Дрожки остановились перед калиткой густого сада. Приятели прошли по аллее меж яблонь, слив, кустов жимолости, роз и малины и приблизились к небольшому беленькому домику с зелеными ставнями, который совсем спрятался в зелени.
Вошли в небольшую комнату. Убрано бедно, несколько напоминало студенческий беспорядок, но чистенькие занавески на окнах и выхоленные цветы обличали женский глаз. За столом шумел самовар, около которого сидела маленькая белокурая женщина в сереньком платье, с ребенком на руках. При виде постороннего лица она покраснела до ушей и хотела уйти.
— Люда, куда бежишь? Помнишь рассказы о Черемисове? — остановил ее, звонко целуя, Крутовской. — Ну, сей незнакомец — он самый и есть! Будьте знакомы! Глеб Петрович, Людмила Николаевна! А вот и еще особа: тиран Сиракузский нашего дома! Позвольте вам представить, Черемисов, Алексея Владимировича Крутовского, — говорил отец, указывая на сынишку. — Несмотря на свои полтора года, этот сопляк, по мнению матери, гениальный ребенок! Простите великодушно увлечение родительницы и садитесь пить чай!
Маленькая женщина долгим, внимательным взглядом оглядела Черемисова и стала разливать чай.
Людмила Николаевна далеко не была красавицей и с первого раза не бросалась в глаза, но чем дольше вы на нее смотрели, тем милей и симпатичней становилось ее милое, вдумчивое лицо, главным украшением которого были большие, светлые, синие глаза, никогда, казалось, не лгавшие и не имевшие нужды глядеть вниз. Точно светлое озеро, на дне которого видна каждая песчинка, эти глаза отражали кроткую душу, смягчали ваше душевное настроение и точно просили снисхождения ко всякой божьей твари. Такие маленькие женщины особенно милы с ребенком; без него это не картина, а эскиз, повесть без конца, пьеса без развязки… Она сперва показалась Черемисову незначительной. Она больше слушала, чем говорила, и, только освоившись с новым лицом, решилась заговорить с Глебом, гуляя с ним в тот день по саду.

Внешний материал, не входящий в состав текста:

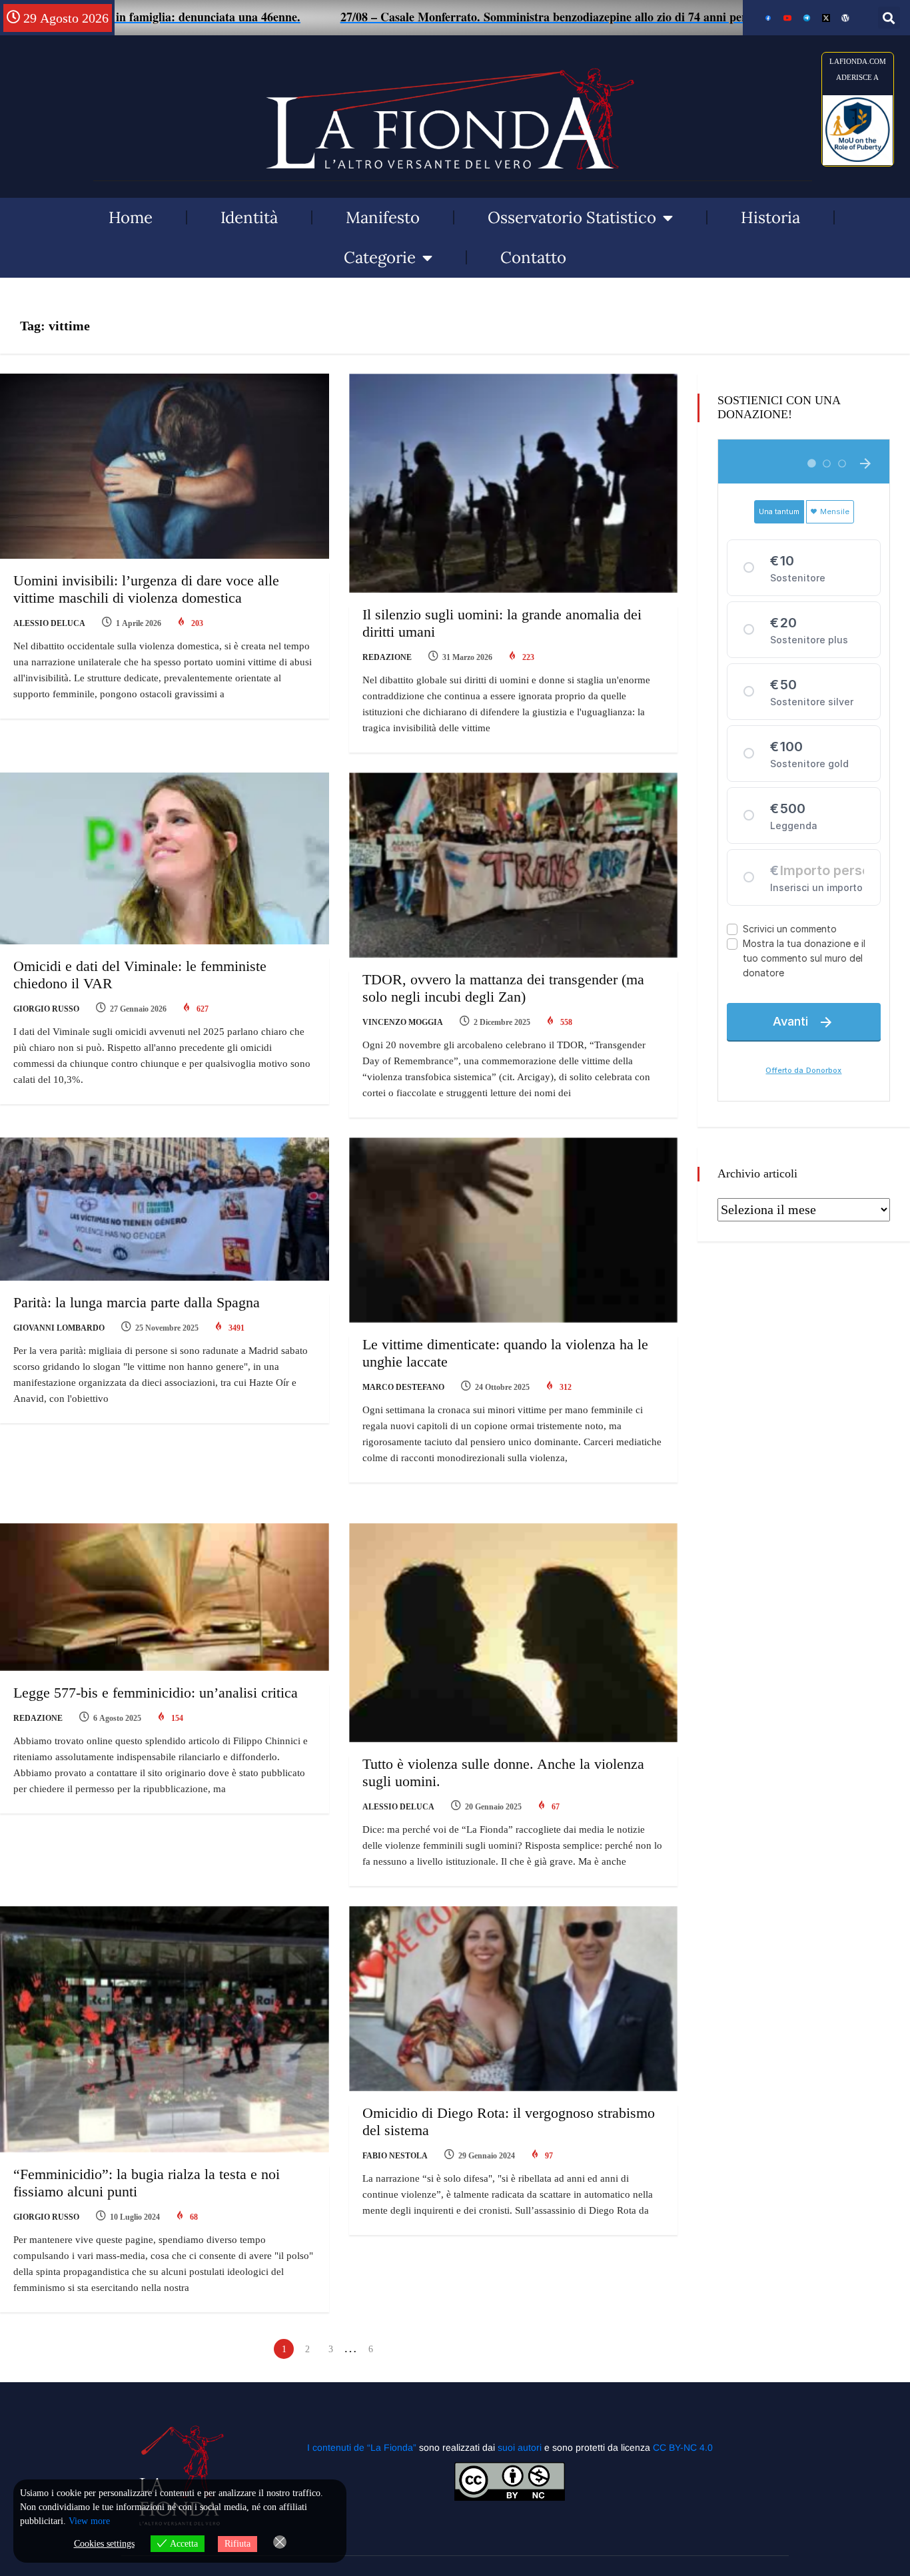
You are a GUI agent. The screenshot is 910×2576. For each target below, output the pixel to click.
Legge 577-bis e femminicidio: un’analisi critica (155, 1692)
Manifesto (383, 217)
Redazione (387, 657)
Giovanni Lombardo (59, 1328)
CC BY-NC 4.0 (683, 2447)
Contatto (533, 257)
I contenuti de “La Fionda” (361, 2447)
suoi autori (521, 2447)
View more (89, 2521)
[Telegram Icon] (807, 18)
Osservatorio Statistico (572, 217)
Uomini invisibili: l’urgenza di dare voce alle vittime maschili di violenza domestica (146, 589)
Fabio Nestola (395, 2155)
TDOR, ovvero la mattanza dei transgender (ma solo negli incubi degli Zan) (503, 988)
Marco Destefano (403, 1387)
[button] (889, 18)
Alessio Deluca (49, 623)
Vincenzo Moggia (402, 1022)
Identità (249, 217)
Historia (770, 217)
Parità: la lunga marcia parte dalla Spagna (136, 1302)
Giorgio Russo (46, 1009)
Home (131, 217)
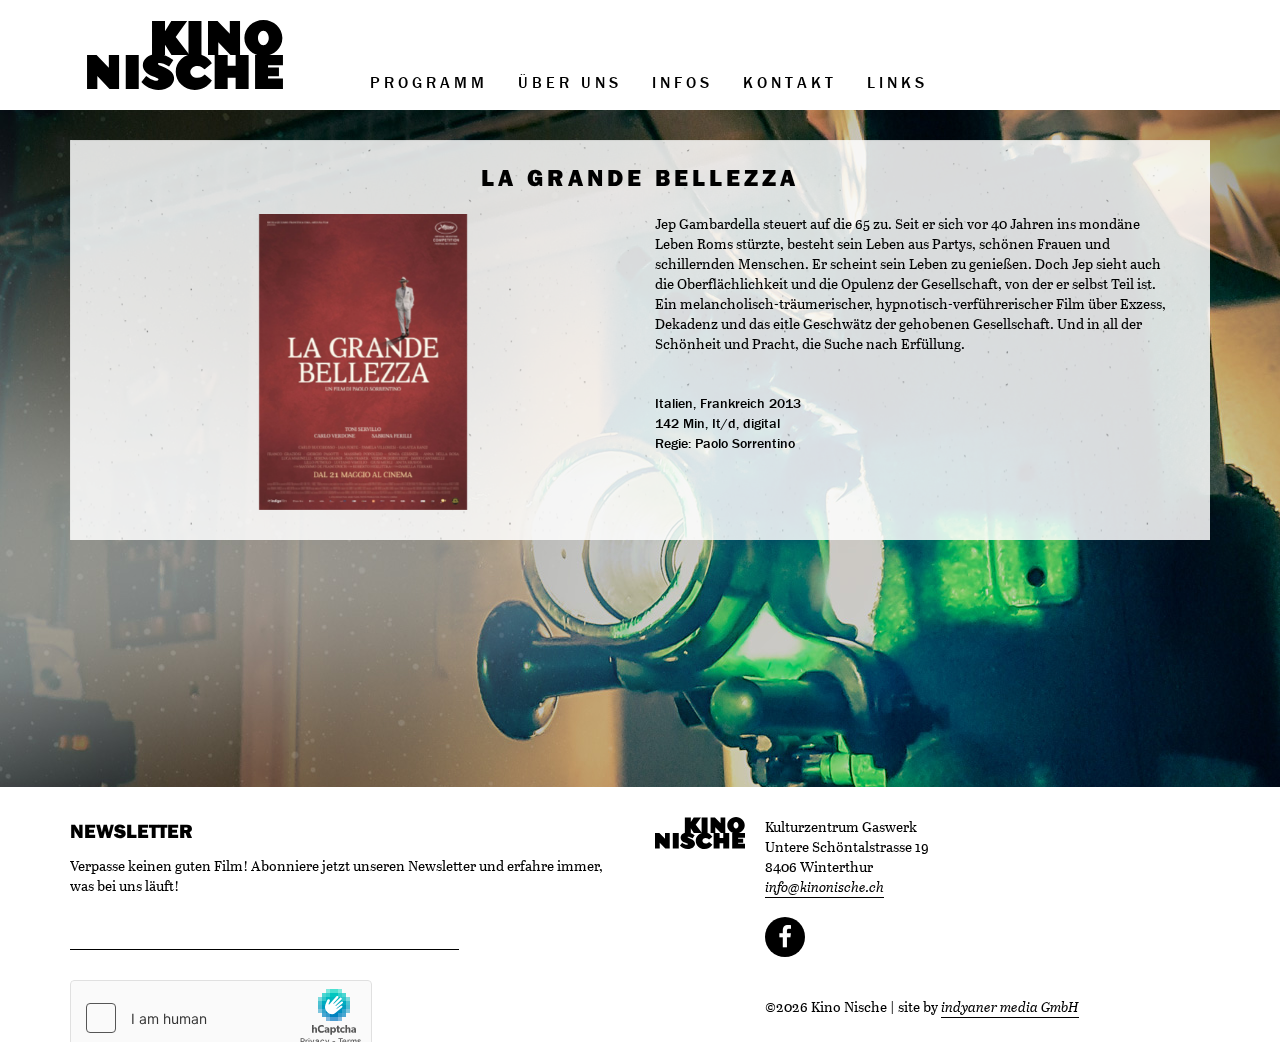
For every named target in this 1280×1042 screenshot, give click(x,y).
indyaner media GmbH (1010, 1006)
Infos (682, 82)
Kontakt (790, 82)
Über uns (570, 82)
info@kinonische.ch (824, 886)
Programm (429, 82)
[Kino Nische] (185, 55)
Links (897, 82)
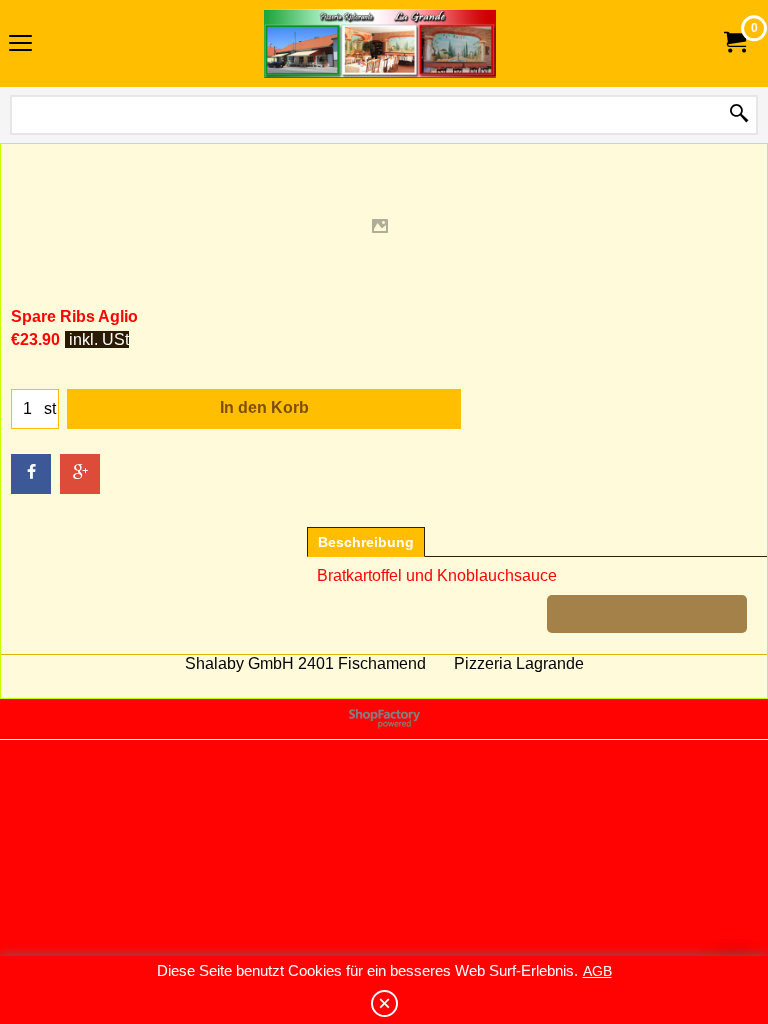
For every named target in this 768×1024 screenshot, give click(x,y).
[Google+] (80, 474)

— Как вы нашли мужа? Очень он изменился? Похудел… Побледнел?
— Немножко похудел.
— Хоть бы вы заставили его лечиться. Он удивительно беспечен, кашляет и не лечится. Меня он не слушает! — покраснела Людмила Николаевна. — Вы ему скажите. Скажете?
— Непременно…
— А самая главная его болезнь, Глеб Петрович, — продолжала она своим тихим голосом, похожим скорей на шепот, ясно глядя в глаза Черемисову, — это неудовлетворенность жизнью. Иногда он так хандрит, так хандрит! — грустно заметила Людмила Николаевна и вздохнула.
Целый уголок семейного гнездышка осветился Черемисову этими немногими словами.
— И все незадача ему! В Угрюмове, например, он совсем захирел: сами знаете, как там могли смотреть на Володю. Приехали сюда, ожил он — все же город! Завели мы с ним столярную мастерскую — Володя в Угрюмове этому научился и мне отличные два кресла сделал! — дела пошли хорошо, опять беда — закрыли, сказали, что Володя вредные идеи проводит.
Говоря об этом, Людмила Николаевна как-то потупилась и опять сконфузилась, точно ей стыдно стало за людей, которые закрыли Володину мастерскую.
— Одним семейным счастьем, — как-то тихо, задумчиво шептала маленькая женщина, — Володя не удовлетворится. Тянет его все куда-то. Иной раз книгу читает — сердится; музыку слушает, — я люблю играть, — задумается и такой печальный-печальный станет!.. А то вернется с железной дороги, — не по душе ему эта служба! — раздраженный такой, бледный. Спросишь — не скажет, боится, видно, меня огорчить… Душа живая!..
И все о нем, все о нем и ни слова о себе. «Как же она его любит!» — подумал Черемисов.
Что мог сказать ей Глеб в утешение? Неужели резким словом еще более разорить и без того полуразоренное семейное гнездышко? Она видит в своем Володе идеал человечества. Пусть видит! Она в восторге от его повести. К чему разубеждать? Она влюблена, а он?.. Черемисов промолчал и завел разговор совсем о других предметах.
Черемисов остался обедать у Крутовских. За обедом (обед был плохенький) Крутовской болтал без умолку, описывал нравы Грязнополья, смеялся и острил. Людмила Николаевна была в восторге, глядя на веселье своего Володи.
— Он редко такой веселый!.. — заметила она за обедом Черемисову.
— Редкому гостю рад, Люда. Знаешь ли что, не послать ли нам за бутылочкой красного?..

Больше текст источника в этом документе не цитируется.